Aim of the task: Among the lines below, keep only those from the one containing "Image resolution: width=1319" through the one containing "Given: Follow the Crie uma conta link", and reproduce them exactly.

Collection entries
────────────────
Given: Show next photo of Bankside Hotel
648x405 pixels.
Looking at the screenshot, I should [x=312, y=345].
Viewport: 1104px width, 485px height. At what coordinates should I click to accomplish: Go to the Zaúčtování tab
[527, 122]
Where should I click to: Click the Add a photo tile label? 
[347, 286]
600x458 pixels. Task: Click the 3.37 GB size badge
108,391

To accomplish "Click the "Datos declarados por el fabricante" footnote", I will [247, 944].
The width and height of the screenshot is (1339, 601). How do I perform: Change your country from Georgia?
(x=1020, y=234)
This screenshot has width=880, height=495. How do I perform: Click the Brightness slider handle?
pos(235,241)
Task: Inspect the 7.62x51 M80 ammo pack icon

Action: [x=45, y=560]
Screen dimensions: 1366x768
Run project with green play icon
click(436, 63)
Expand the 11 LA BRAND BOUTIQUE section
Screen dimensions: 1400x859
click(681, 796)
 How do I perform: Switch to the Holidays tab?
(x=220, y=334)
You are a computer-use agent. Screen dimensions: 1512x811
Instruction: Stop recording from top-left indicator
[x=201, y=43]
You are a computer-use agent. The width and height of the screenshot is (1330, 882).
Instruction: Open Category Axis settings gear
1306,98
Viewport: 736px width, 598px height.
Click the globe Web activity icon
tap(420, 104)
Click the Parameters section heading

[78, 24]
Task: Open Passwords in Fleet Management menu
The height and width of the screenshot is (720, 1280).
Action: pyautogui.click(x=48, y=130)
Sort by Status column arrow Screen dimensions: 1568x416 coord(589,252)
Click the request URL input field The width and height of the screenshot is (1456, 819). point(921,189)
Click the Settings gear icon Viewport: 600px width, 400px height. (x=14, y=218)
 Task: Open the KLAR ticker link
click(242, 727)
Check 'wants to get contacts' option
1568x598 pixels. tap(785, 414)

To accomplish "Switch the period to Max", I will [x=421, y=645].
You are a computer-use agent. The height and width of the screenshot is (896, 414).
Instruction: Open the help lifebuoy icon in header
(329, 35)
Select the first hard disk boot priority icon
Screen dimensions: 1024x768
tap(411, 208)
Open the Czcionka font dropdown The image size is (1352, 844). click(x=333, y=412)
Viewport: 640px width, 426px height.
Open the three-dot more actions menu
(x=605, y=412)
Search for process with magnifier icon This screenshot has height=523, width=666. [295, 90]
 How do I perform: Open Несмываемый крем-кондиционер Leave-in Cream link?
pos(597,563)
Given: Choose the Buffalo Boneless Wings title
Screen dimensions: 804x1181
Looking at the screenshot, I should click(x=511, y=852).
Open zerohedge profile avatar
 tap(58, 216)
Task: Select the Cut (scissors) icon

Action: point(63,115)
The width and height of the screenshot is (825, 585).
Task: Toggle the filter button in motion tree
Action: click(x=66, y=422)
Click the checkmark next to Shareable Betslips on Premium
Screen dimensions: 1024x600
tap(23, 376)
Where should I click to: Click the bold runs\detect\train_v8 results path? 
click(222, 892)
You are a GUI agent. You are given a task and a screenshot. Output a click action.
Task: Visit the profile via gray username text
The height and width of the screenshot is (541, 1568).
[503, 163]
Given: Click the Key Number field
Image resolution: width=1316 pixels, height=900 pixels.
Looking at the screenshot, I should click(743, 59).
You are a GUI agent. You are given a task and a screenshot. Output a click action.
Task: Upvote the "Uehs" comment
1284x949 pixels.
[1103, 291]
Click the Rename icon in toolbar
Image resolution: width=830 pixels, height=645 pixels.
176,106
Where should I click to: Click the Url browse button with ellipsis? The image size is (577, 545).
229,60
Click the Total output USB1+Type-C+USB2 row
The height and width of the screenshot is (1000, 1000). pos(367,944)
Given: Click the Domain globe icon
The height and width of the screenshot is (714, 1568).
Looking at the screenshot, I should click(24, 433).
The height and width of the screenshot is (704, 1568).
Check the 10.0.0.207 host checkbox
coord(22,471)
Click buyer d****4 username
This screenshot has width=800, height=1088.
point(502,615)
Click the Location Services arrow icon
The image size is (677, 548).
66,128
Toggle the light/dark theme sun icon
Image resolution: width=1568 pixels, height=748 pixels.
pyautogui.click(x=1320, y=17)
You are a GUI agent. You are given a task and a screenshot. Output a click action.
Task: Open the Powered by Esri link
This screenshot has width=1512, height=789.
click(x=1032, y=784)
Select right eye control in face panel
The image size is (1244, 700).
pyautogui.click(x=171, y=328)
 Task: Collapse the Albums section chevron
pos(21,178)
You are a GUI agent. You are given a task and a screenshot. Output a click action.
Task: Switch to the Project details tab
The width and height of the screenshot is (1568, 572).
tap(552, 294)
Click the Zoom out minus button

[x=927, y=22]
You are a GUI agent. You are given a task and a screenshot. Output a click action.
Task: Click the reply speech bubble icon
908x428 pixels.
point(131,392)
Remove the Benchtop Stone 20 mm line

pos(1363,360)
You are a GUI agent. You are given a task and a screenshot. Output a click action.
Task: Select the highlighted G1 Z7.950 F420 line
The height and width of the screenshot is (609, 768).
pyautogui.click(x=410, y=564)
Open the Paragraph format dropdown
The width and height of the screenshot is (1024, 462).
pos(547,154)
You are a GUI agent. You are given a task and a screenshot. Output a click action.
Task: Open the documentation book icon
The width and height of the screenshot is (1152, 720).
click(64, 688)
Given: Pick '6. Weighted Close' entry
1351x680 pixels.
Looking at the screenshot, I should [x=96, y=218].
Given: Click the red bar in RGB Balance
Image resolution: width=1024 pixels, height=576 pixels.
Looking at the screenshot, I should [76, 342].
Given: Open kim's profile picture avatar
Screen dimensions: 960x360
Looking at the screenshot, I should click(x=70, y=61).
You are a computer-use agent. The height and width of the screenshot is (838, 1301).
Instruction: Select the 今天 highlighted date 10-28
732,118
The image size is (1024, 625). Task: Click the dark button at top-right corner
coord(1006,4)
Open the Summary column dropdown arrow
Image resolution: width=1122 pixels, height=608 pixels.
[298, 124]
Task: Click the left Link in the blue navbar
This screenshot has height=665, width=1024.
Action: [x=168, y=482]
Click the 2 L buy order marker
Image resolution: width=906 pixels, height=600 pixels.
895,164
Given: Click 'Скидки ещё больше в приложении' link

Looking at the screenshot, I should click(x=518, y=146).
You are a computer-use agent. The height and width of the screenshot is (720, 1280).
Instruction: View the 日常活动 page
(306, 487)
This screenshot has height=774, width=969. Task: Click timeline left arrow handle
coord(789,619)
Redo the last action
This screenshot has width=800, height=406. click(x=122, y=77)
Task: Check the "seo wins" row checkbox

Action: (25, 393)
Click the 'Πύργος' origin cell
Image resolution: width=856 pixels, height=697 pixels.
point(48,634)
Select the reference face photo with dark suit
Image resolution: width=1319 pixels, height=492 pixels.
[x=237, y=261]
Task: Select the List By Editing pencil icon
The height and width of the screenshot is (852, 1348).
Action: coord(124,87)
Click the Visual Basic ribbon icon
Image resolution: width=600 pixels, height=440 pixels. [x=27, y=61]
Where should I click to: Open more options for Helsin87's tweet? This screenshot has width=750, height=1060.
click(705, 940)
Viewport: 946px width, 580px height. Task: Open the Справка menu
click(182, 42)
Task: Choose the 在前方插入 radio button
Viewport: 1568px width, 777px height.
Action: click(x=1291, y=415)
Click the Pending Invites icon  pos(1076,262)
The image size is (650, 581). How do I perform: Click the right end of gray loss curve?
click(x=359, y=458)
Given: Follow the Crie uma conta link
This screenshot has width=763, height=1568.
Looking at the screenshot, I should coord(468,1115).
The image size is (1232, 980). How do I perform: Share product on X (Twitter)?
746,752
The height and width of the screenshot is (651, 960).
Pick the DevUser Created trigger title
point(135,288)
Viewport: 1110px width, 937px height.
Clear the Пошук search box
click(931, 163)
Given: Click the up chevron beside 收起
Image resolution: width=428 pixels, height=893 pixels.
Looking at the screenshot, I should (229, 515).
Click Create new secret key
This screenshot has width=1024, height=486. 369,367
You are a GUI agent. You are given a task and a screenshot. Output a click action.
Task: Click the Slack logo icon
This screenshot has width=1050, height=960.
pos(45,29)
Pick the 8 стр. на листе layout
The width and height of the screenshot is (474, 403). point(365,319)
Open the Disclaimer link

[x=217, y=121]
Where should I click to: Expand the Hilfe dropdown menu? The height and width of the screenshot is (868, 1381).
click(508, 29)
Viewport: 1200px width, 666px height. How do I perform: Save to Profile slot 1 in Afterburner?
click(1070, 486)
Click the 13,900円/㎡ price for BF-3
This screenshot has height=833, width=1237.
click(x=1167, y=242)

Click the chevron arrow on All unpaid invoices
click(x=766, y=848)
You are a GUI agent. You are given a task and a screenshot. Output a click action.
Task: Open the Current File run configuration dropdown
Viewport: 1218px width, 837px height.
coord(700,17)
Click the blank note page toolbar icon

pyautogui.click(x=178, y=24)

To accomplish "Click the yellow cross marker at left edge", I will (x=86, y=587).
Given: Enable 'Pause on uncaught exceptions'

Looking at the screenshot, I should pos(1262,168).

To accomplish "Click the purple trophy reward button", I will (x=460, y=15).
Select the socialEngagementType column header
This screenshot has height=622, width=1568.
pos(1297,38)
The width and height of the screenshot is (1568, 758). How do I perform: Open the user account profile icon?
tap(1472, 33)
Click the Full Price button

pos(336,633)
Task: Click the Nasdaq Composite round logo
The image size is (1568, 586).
────────────────
Response:
Image resolution: width=1319 pixels, height=492 pixels.
[x=237, y=261]
Task: Select the List By Editing pencil icon
The height and width of the screenshot is (852, 1348).
Action: coord(124,87)
Click the Visual Basic ribbon icon
Image resolution: width=600 pixels, height=440 pixels. [x=27, y=61]
Where should I click to: Open more options for Helsin87's tweet? This screenshot has width=750, height=1060.
click(705, 940)
Viewport: 946px width, 580px height. Task: Open the Справка menu
click(182, 42)
Task: Choose the 在前方插入 radio button
Viewport: 1568px width, 777px height.
Action: click(x=1291, y=415)
Click the Pending Invites icon  pos(1076,262)
The image size is (650, 581). How do I perform: Click the right end of gray loss curve?
click(x=359, y=458)
Given: Follow the Crie uma conta link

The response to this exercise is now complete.